What you are asked to do — Filter the data for "will" and copy matching lines.

Recorded data —
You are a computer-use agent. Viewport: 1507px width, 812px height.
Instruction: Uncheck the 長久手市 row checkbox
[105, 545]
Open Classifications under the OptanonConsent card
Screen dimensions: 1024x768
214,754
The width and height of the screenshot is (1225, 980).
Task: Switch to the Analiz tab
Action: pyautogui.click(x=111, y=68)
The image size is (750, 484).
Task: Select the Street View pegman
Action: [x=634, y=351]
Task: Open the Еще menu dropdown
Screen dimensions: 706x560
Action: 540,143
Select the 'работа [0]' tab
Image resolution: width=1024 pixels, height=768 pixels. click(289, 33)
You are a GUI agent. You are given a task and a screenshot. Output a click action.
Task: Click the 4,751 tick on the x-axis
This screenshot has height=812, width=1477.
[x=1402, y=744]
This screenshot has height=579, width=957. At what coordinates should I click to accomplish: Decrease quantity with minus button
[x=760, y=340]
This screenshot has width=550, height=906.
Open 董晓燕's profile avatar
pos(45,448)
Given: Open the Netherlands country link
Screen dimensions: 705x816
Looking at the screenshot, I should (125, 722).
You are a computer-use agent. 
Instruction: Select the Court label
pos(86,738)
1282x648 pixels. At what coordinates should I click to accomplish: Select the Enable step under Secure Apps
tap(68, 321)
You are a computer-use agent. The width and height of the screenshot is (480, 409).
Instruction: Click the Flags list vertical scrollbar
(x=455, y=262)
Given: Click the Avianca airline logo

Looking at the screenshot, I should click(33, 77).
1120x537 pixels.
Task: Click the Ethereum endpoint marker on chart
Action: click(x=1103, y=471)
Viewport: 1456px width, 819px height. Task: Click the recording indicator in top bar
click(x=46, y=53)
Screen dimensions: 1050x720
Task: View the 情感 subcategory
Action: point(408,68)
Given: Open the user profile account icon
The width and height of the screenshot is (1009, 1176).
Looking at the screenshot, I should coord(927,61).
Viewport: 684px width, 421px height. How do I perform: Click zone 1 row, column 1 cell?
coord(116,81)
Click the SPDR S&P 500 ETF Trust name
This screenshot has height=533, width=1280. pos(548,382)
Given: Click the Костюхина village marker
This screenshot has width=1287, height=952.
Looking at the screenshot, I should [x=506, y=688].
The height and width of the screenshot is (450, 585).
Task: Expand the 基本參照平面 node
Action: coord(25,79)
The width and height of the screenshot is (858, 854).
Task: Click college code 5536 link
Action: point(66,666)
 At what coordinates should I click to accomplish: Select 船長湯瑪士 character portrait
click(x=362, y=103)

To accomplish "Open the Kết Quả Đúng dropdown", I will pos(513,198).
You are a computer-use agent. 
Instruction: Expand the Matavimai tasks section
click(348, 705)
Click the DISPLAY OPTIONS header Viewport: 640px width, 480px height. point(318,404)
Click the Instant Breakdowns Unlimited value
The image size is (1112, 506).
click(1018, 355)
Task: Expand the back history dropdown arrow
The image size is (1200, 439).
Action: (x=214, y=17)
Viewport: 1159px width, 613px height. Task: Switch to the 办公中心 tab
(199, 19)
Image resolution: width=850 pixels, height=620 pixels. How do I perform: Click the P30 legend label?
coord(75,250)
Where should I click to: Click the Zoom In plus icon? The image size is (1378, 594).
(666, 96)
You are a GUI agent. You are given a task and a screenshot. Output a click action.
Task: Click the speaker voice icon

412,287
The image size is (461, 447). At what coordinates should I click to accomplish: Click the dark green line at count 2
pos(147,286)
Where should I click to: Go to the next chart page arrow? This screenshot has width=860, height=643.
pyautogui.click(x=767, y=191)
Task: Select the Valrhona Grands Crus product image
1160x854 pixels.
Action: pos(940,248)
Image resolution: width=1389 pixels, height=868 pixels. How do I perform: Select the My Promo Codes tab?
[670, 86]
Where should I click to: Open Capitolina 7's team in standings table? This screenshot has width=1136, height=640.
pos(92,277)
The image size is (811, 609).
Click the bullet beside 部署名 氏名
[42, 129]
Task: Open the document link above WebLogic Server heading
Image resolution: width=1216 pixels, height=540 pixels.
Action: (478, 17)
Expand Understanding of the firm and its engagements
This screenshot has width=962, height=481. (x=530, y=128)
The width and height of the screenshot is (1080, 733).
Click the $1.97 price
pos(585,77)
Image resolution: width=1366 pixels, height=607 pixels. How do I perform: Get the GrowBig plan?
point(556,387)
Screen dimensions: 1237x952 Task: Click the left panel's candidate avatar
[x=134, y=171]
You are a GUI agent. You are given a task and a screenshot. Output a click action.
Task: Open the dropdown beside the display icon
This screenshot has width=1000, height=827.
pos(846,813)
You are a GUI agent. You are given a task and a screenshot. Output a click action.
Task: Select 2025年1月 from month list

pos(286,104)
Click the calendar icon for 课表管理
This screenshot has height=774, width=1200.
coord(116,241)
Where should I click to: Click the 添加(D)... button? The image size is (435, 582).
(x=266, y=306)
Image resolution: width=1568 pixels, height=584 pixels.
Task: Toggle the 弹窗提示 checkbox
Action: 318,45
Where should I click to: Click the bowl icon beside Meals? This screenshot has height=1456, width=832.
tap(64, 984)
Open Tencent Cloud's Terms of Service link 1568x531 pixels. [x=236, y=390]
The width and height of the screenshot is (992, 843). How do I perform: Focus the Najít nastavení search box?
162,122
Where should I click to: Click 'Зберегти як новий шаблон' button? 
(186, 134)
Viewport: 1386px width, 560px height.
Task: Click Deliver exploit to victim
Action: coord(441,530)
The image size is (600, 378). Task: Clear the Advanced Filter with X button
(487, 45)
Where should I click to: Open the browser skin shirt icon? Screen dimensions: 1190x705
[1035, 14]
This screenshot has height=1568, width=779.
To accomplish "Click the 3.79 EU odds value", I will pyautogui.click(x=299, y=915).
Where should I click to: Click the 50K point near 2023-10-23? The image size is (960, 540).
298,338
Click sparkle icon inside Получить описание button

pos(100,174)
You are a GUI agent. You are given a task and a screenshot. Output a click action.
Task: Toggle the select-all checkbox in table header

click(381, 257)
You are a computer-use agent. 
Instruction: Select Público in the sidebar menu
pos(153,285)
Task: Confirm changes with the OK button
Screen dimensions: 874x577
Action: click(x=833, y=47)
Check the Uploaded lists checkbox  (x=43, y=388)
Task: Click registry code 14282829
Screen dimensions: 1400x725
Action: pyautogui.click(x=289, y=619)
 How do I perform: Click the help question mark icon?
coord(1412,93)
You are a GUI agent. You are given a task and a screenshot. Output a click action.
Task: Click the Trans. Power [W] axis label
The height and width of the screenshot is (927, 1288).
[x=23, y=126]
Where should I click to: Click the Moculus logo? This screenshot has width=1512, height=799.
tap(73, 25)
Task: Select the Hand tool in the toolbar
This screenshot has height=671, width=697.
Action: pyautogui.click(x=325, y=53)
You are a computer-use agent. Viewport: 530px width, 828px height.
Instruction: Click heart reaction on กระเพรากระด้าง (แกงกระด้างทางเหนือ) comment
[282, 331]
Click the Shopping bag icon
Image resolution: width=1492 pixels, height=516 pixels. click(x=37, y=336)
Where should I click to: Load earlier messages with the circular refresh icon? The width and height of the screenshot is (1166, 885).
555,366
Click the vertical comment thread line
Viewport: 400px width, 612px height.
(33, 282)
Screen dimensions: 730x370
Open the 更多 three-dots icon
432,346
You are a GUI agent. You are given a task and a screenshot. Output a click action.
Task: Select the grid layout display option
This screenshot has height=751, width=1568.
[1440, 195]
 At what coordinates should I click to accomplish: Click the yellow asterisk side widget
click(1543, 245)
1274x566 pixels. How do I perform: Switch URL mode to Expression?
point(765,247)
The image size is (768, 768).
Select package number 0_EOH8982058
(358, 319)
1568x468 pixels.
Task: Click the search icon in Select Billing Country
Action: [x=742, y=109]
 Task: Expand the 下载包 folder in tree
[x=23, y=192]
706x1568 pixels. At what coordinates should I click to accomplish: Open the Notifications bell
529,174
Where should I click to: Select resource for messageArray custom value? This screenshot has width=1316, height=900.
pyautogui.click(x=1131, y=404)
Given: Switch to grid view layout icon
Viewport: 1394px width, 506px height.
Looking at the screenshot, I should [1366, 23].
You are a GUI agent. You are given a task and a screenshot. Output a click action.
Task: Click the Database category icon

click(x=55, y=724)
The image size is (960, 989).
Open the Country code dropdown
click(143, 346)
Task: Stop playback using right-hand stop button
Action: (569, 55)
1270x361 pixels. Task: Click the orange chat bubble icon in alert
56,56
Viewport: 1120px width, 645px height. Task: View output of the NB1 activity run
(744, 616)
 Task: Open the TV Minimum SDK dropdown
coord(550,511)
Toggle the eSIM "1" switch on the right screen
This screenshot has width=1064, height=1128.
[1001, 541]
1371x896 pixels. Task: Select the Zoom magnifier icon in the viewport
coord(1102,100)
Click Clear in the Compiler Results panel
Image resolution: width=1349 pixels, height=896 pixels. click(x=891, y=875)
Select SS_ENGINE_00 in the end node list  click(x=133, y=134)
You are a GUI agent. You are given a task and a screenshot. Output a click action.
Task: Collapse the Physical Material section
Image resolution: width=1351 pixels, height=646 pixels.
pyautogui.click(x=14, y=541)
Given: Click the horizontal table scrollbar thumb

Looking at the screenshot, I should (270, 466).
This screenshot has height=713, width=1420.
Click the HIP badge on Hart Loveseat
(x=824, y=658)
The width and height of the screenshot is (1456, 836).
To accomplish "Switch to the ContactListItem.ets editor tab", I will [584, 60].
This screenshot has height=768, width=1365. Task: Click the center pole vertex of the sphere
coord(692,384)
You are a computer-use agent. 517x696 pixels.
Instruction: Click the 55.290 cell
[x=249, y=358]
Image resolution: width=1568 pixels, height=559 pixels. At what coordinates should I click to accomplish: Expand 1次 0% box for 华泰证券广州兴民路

Solved problem —
To accomplish "Open the Kết Quả Đúng dropdown", I will pos(513,198).
To accomplish "Click the 3.79 EU odds value", I will pyautogui.click(x=299, y=915).
To accomplish "Switch to the ContactListItem.ets editor tab", I will [584, 60].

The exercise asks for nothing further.